Problem: Convert every line of the entries below into a numbered list, skipping blank lines and omitting the pictures.

[Stored items]
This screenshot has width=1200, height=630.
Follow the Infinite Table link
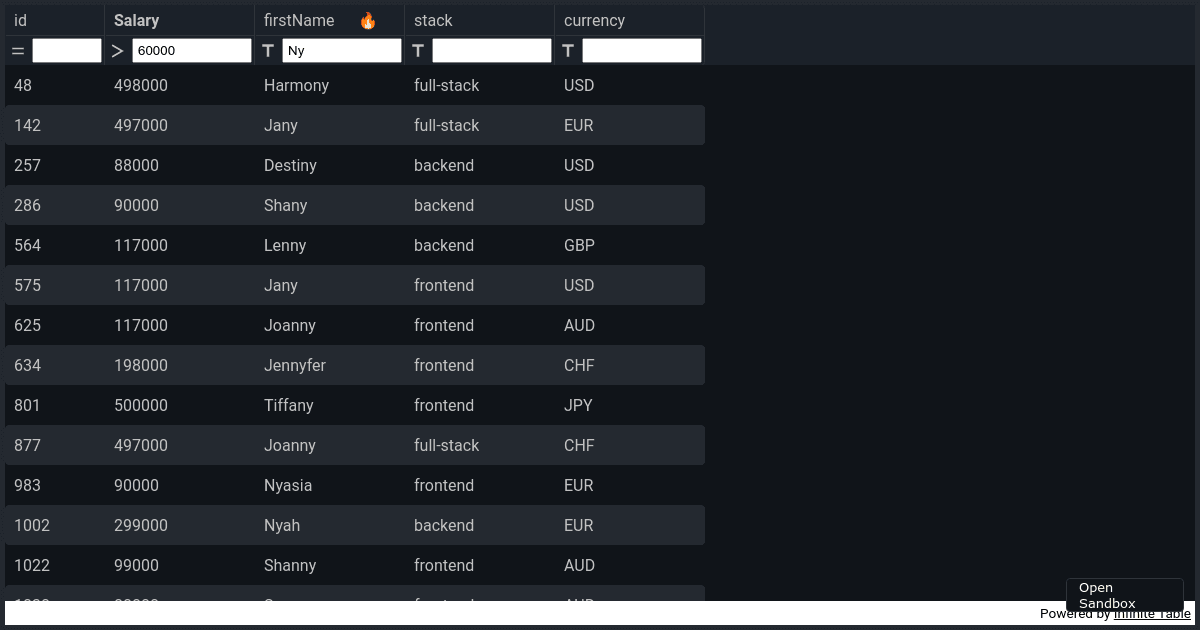click(1152, 614)
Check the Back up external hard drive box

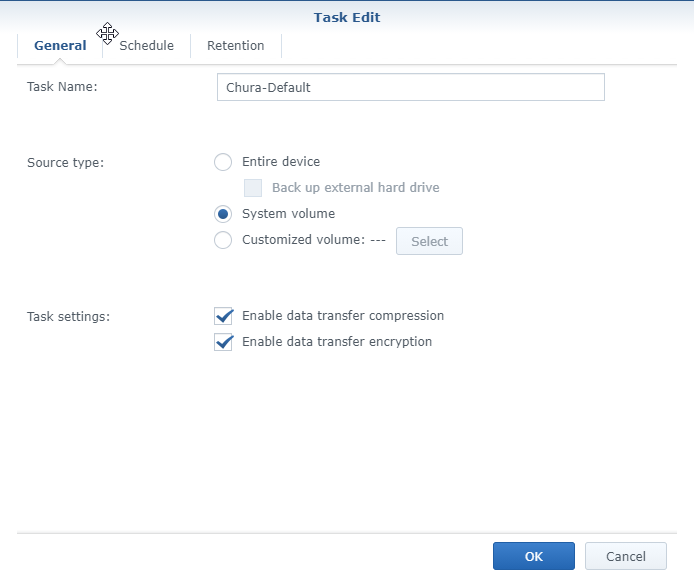[253, 188]
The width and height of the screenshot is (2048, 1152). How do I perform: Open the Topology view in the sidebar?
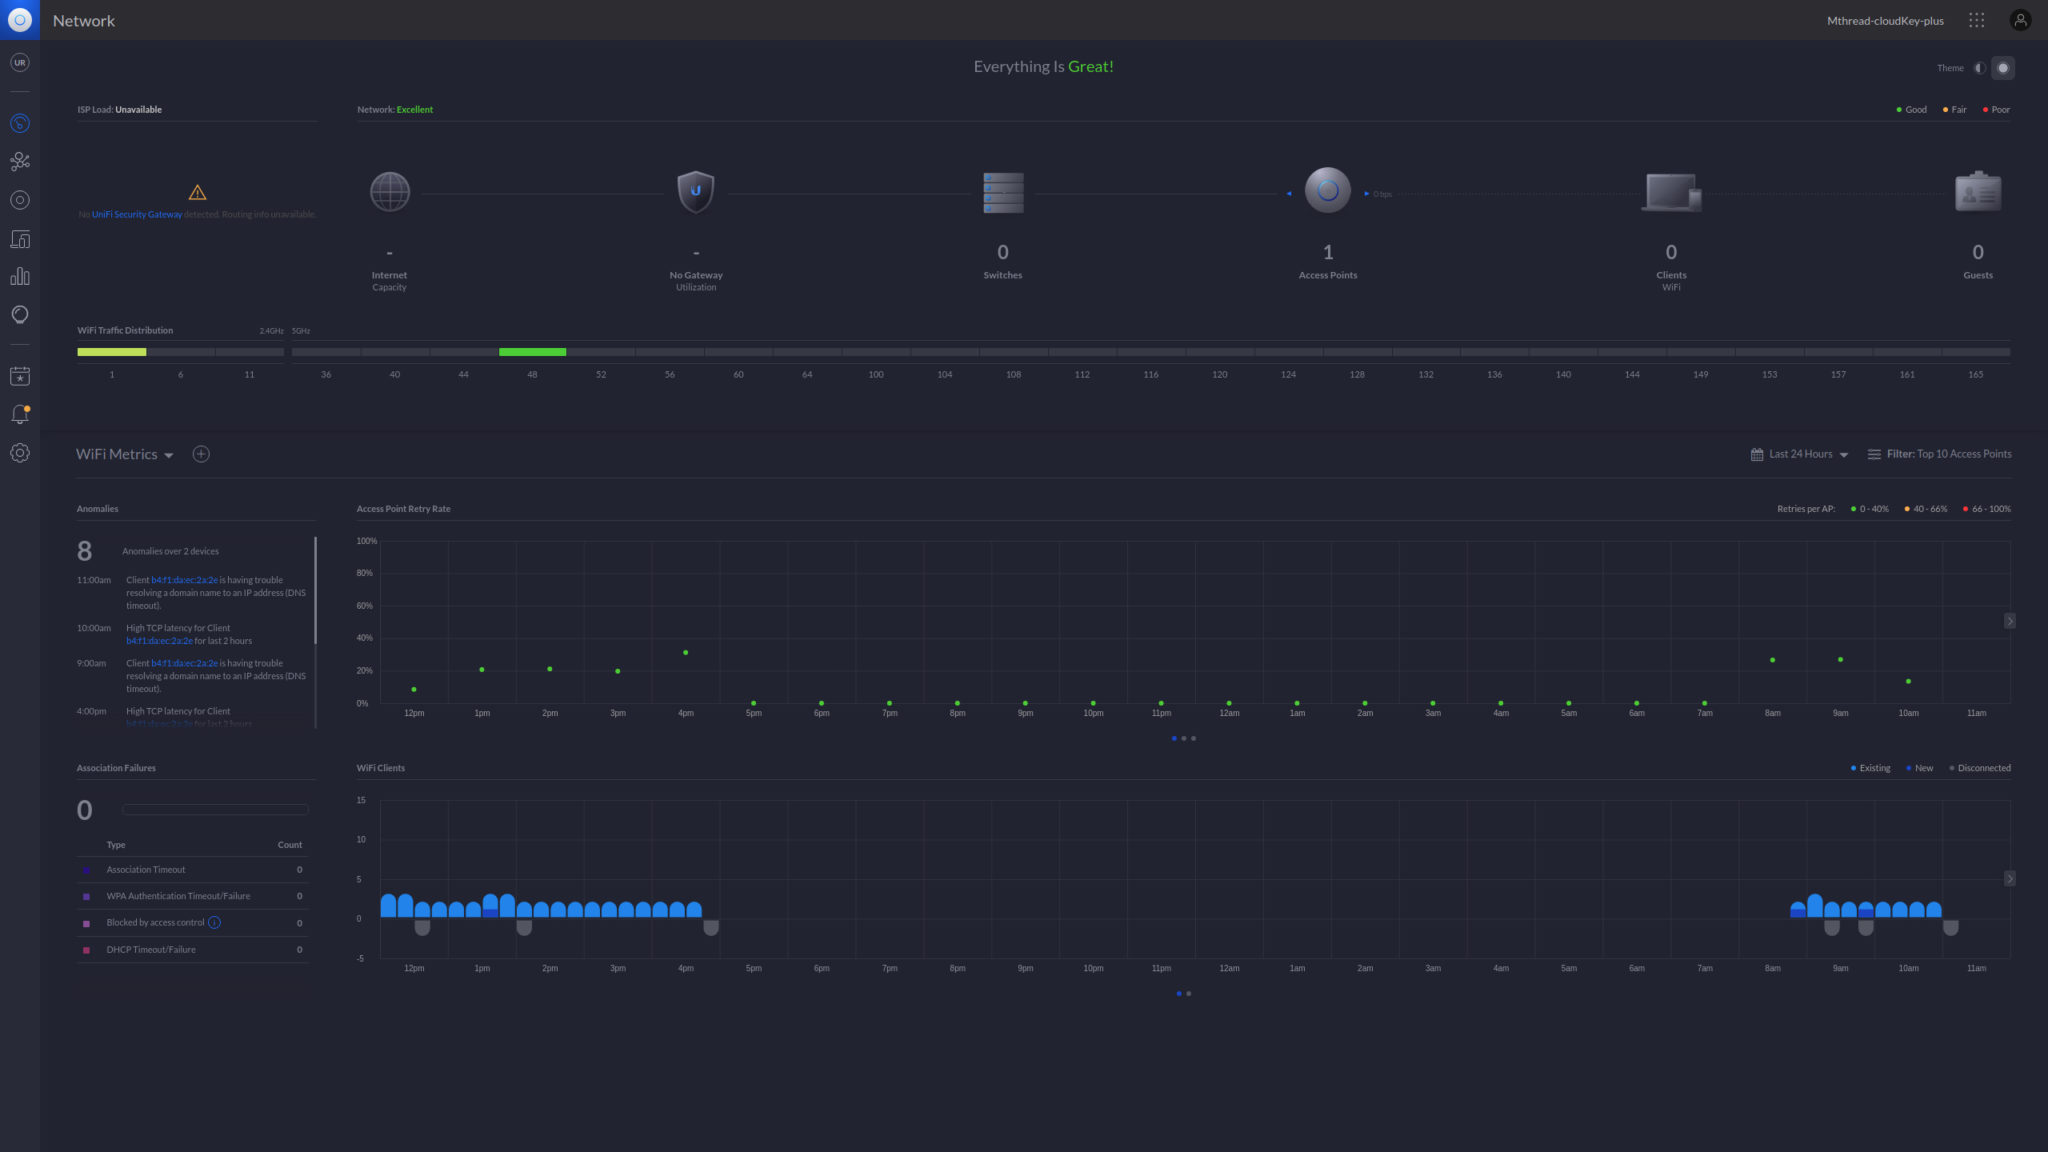[x=20, y=161]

Answer to this exercise:
1. This screenshot has width=1200, height=630.
2. Follow the Infinite Table link
3. click(1152, 614)
4. Check the Back up external hard drive box
5. [253, 188]
6. The width and height of the screenshot is (2048, 1152). How do I perform: Open the Topology view in the sidebar?
7. [x=20, y=161]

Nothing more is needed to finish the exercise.